— 本文 —

時計とは無限に広がる夢
ピエール・クックジャン「ドゥラクール」オーナー
時計とは無限に広がる夢
ピエール・クックジャン「ドゥラクール」オーナー
スイスの高級ブランドと言えば、まず思い浮かべるのが時計である。とにかく数多くの時計ブランドやメーカーがスイスには集中している。また、毎年初春になるとジュネーブやバーゼルでは時計の大きな見本市が開催され、世界中から多くの人々が訪れる。
さて、スイスの時計の中でも、ごく限られた人々にしか手に入れることのできない知る人ぞ知る、しかも超絶な機能を持つ時計が存在しているのはご存知だろうか。その時計こそは、ここ数年注目を集めている「ドゥラクール」という時計ブランドである。今回はそのブランドのデザイナーでもあるオーナーの1人、ピエール・クックジャン氏が、急遽初夏の日本に来日し、その際に話を聞くことが出来た。
――日本への来日は、何度目ぐらいになりますか?

— 課題 —
本文のうち、「さて、スイスの時計の中でも、」を含む語句で始まり「の際に話を聞くことが出来た。」で終わる部分を、「初夏」を「晩秋」に書き換えて示せ。 次の一覧は、本文とは別の資料である。

— 資料 —
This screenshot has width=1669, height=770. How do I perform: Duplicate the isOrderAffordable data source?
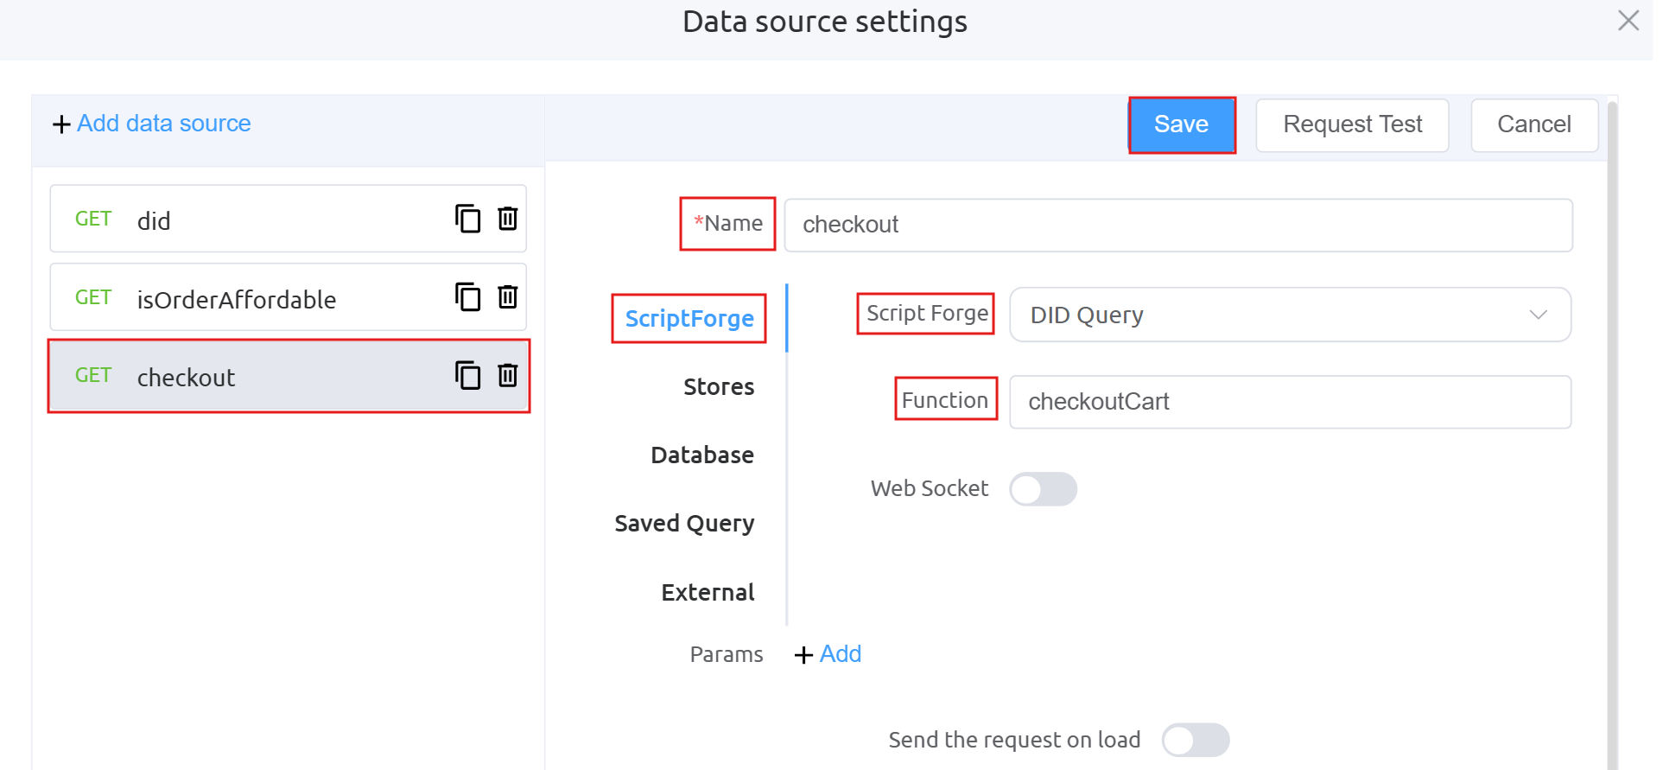(467, 297)
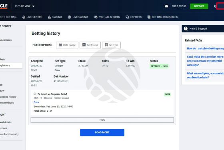Click the user account icon
The height and width of the screenshot is (150, 224).
tap(215, 6)
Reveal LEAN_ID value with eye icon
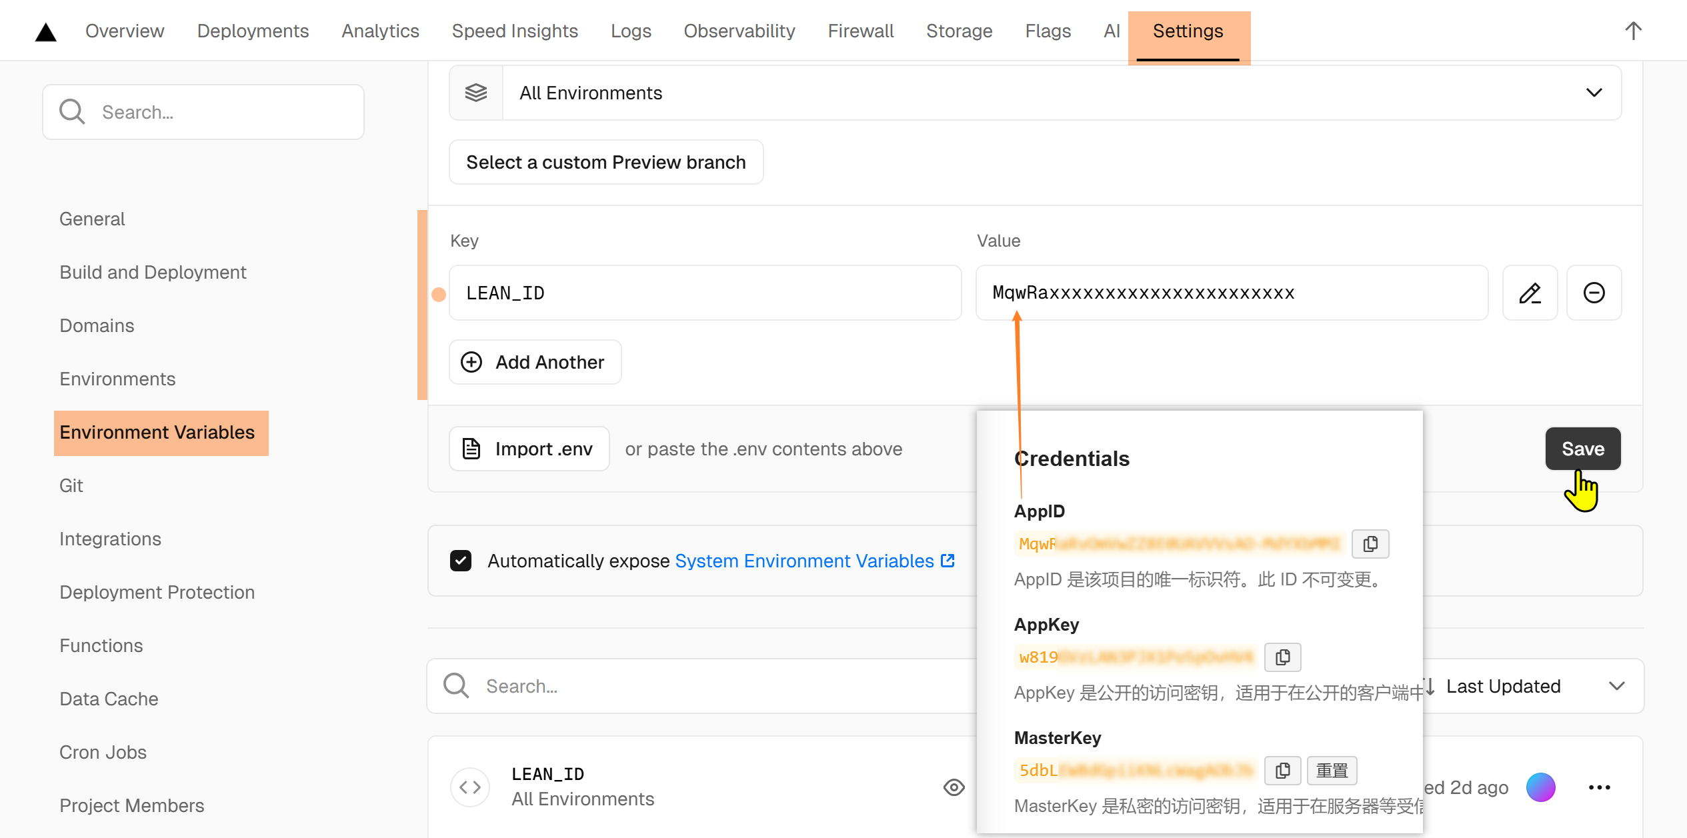This screenshot has height=838, width=1687. pos(954,787)
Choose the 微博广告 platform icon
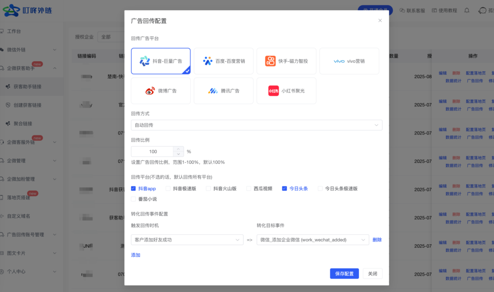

— 解答 —
さて、スイスの時計の中でも、ごく限られた人々にしか手に入れることのできない知る人ぞ知る、しかも超絶な機能を持つ時計が存在しているのはご存知だろうか。その時計こそは、ここ数年注目を集めている「ドゥラクール」という時計ブランドである。今回はそのブランドのデザイナーでもあるオーナーの1人、ピエール・クックジャン氏が、急遽晩秋の日本に来日し、その際に話を聞くことが出来た。